Listed records Block Start

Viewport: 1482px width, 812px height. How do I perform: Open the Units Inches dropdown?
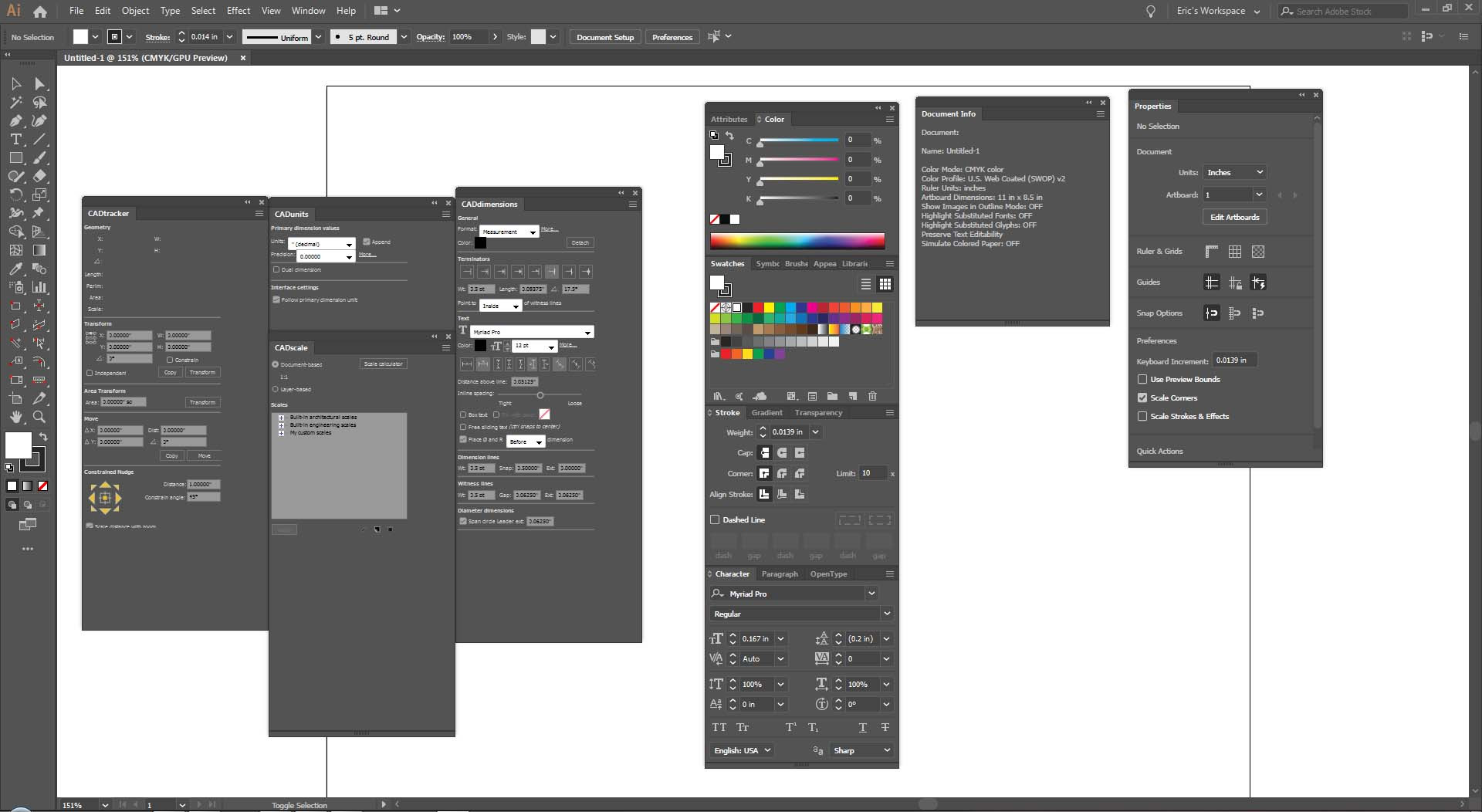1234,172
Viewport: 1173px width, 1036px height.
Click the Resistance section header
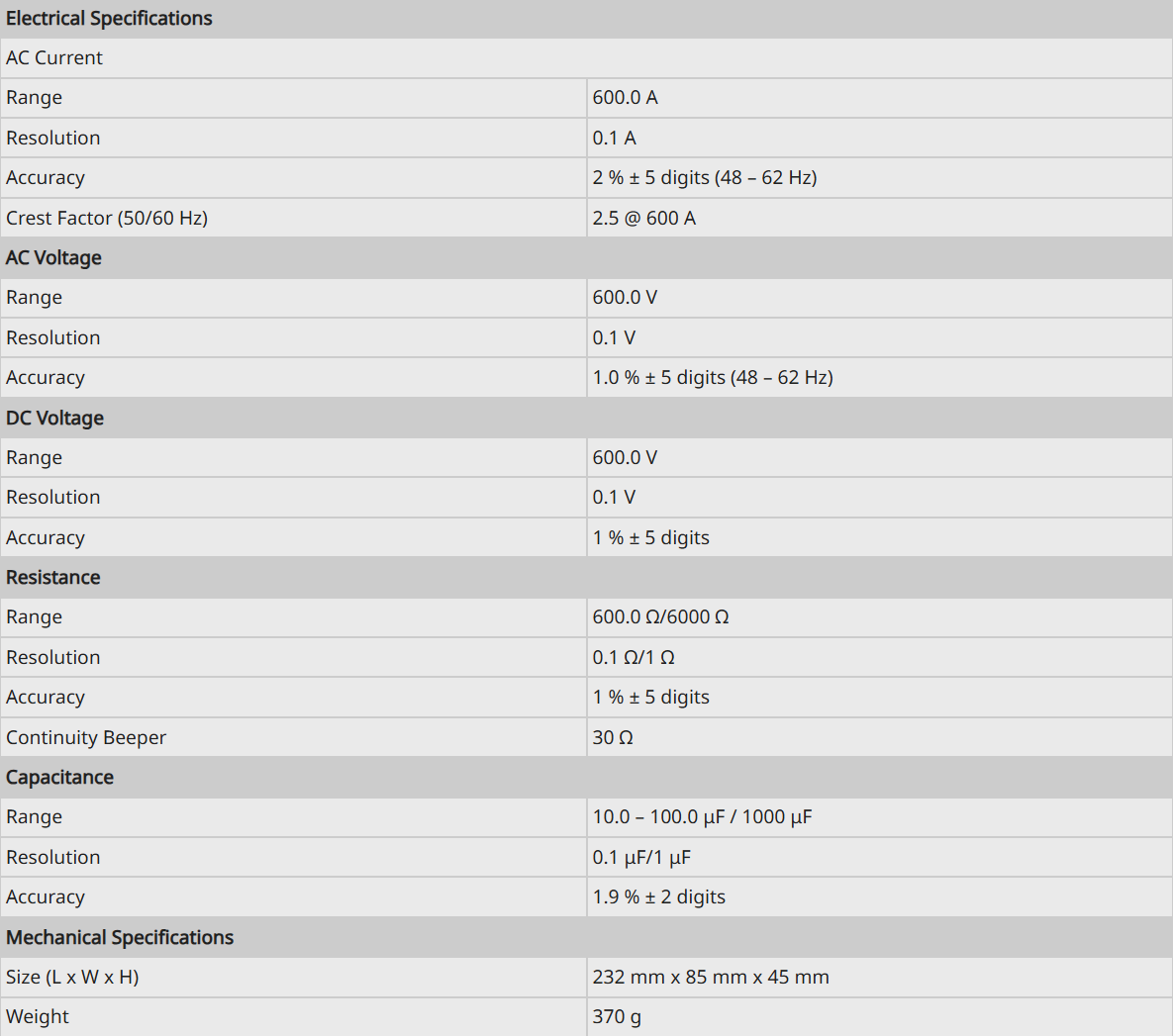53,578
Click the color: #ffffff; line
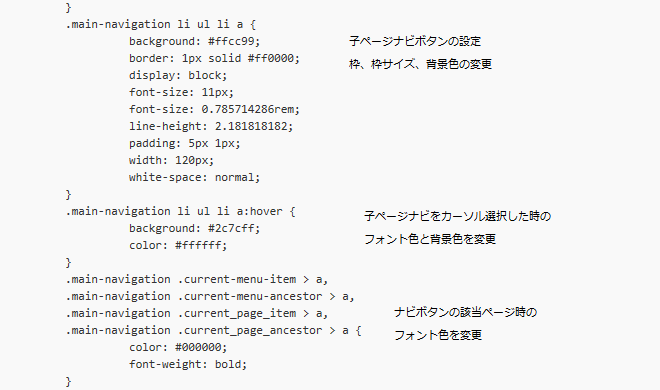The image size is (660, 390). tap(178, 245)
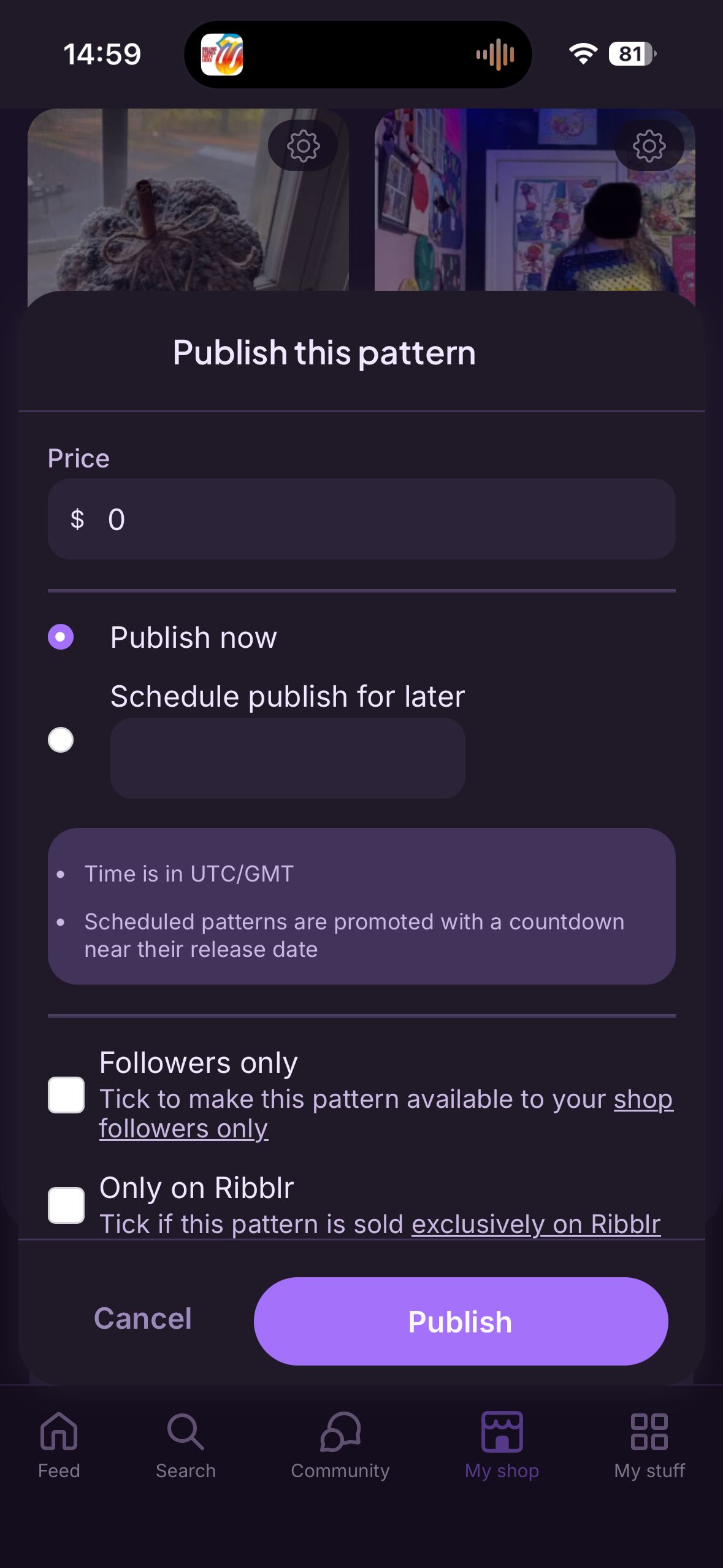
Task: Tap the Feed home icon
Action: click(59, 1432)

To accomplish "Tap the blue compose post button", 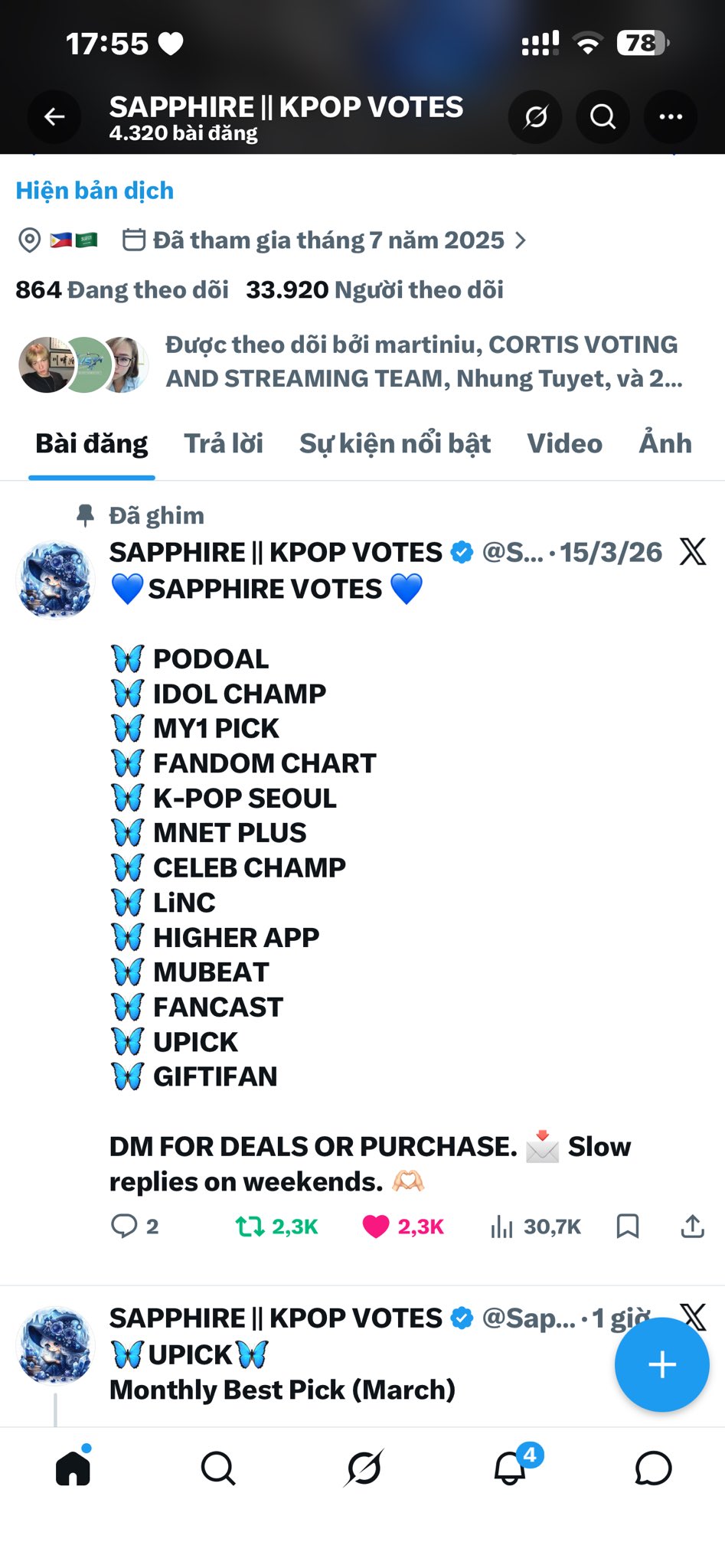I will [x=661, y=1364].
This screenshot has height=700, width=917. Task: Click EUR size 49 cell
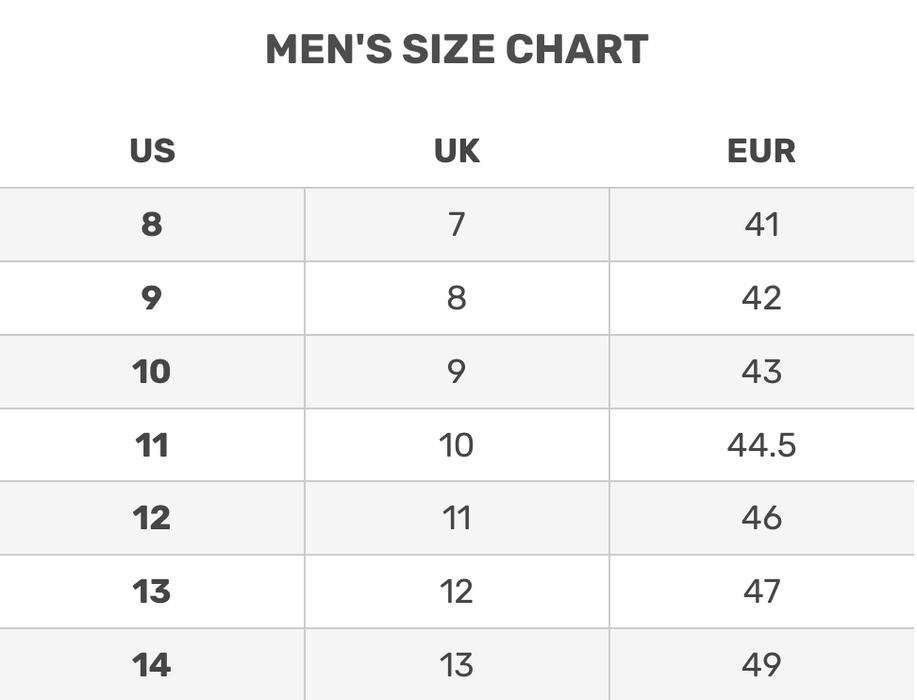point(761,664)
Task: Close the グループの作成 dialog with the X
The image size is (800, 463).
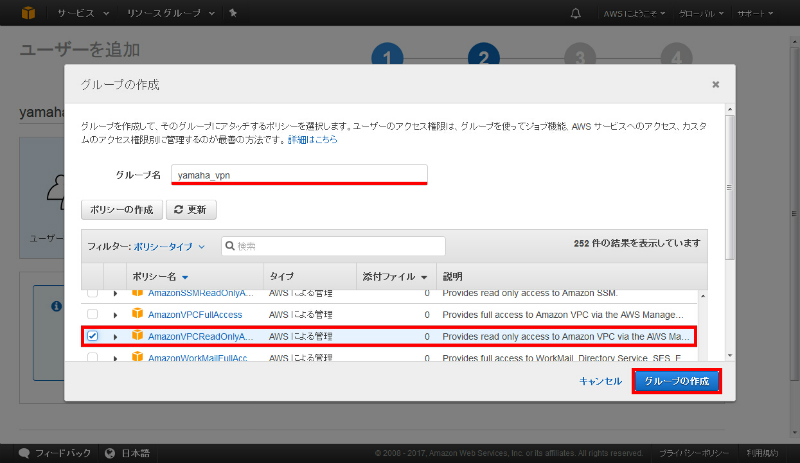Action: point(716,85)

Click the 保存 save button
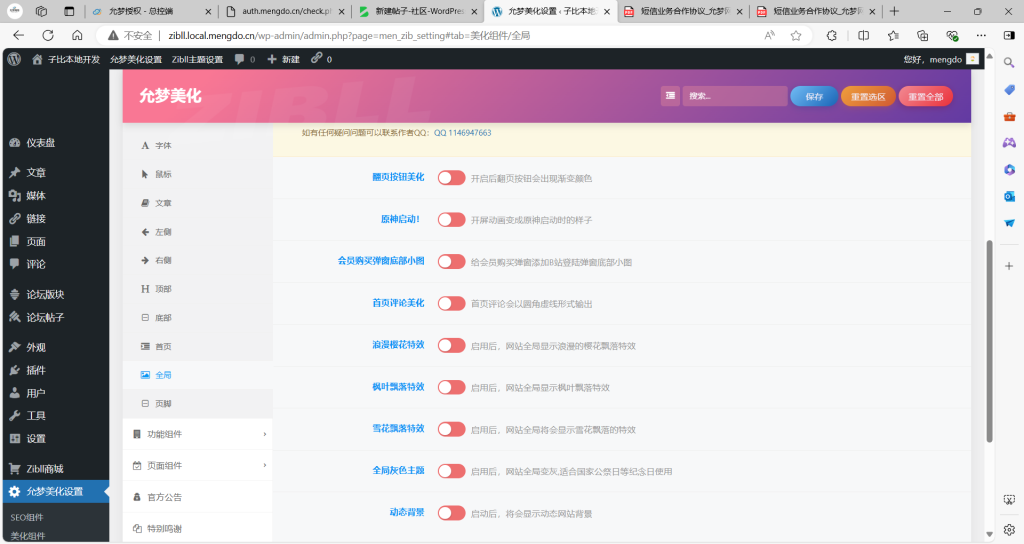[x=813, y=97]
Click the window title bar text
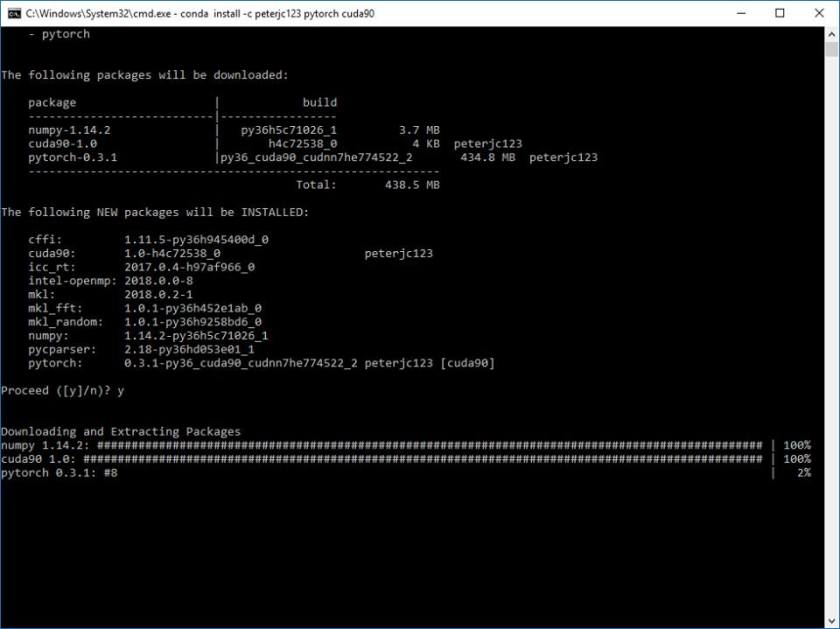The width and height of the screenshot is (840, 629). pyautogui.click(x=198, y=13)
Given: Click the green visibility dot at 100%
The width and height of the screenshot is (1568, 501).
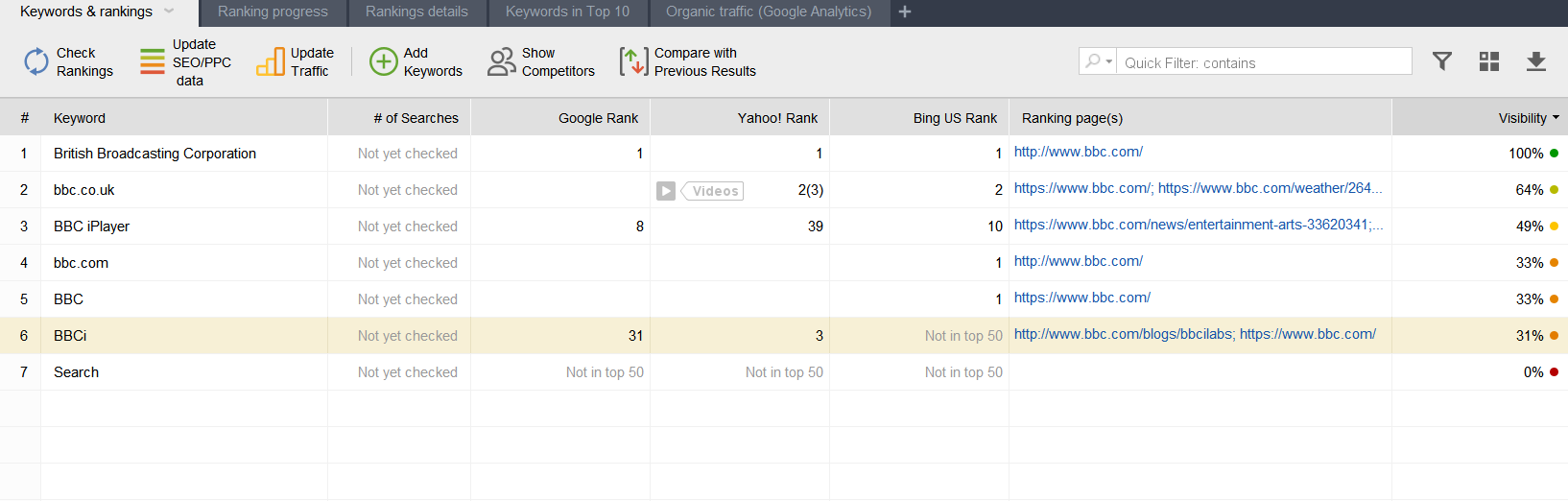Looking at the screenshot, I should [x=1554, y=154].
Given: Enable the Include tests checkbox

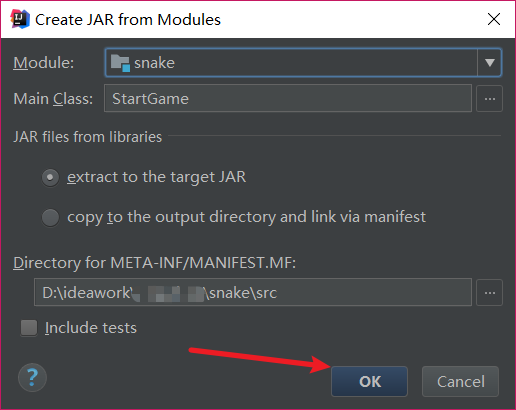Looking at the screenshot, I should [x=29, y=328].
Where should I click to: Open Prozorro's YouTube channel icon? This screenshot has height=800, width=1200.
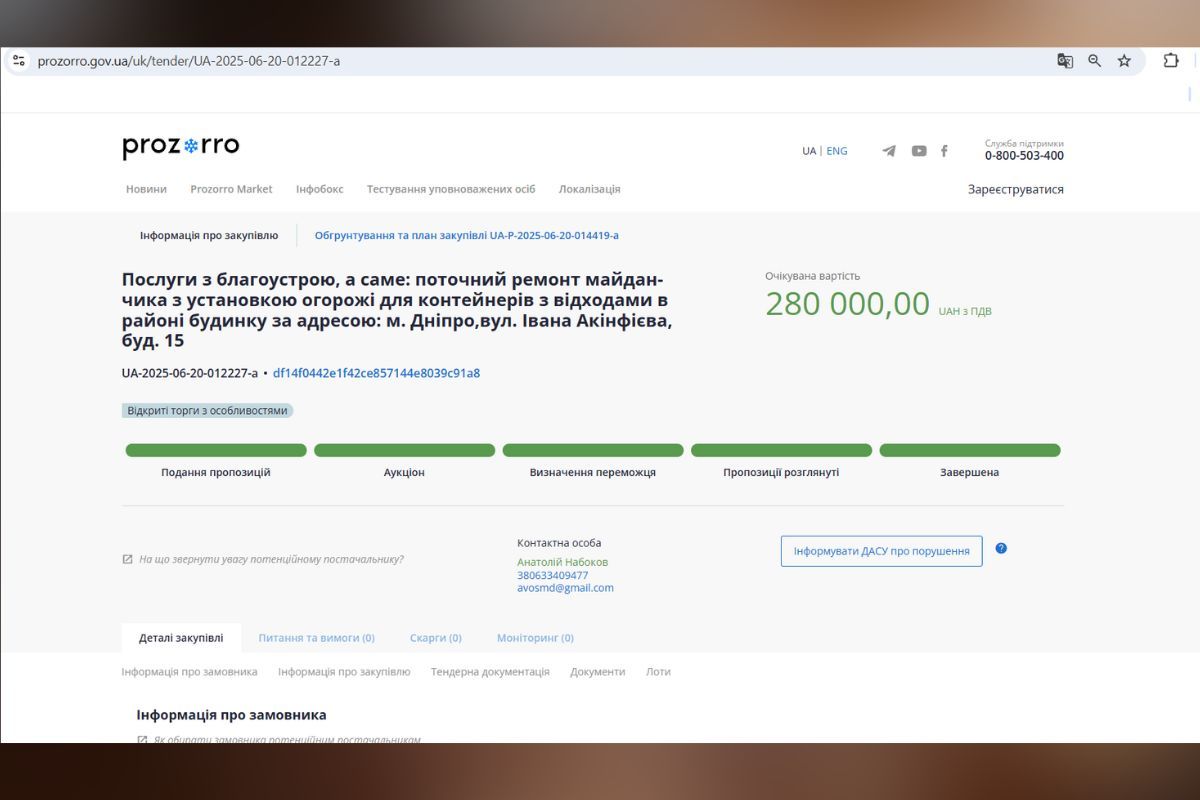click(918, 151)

Listed records Block End

- Your task -
Skip the pictures. Return exactly the lines from the one containing "The image size is (800, 463)." through the end of the data above, both included, and nothing besides.

- Task result -
The image size is (800, 463).
Action: point(716,85)

Click the 保存 save button
[x=813, y=97]
Click the window title bar text
The width and height of the screenshot is (840, 629). pyautogui.click(x=198, y=13)
Given: Click the green visibility dot at 100%
The width and height of the screenshot is (1568, 501).
Looking at the screenshot, I should [x=1554, y=154].
Given: Enable the Include tests checkbox

Looking at the screenshot, I should [x=29, y=328].
Where should I click to: Open Prozorro's YouTube channel icon? This screenshot has height=800, width=1200.
click(918, 151)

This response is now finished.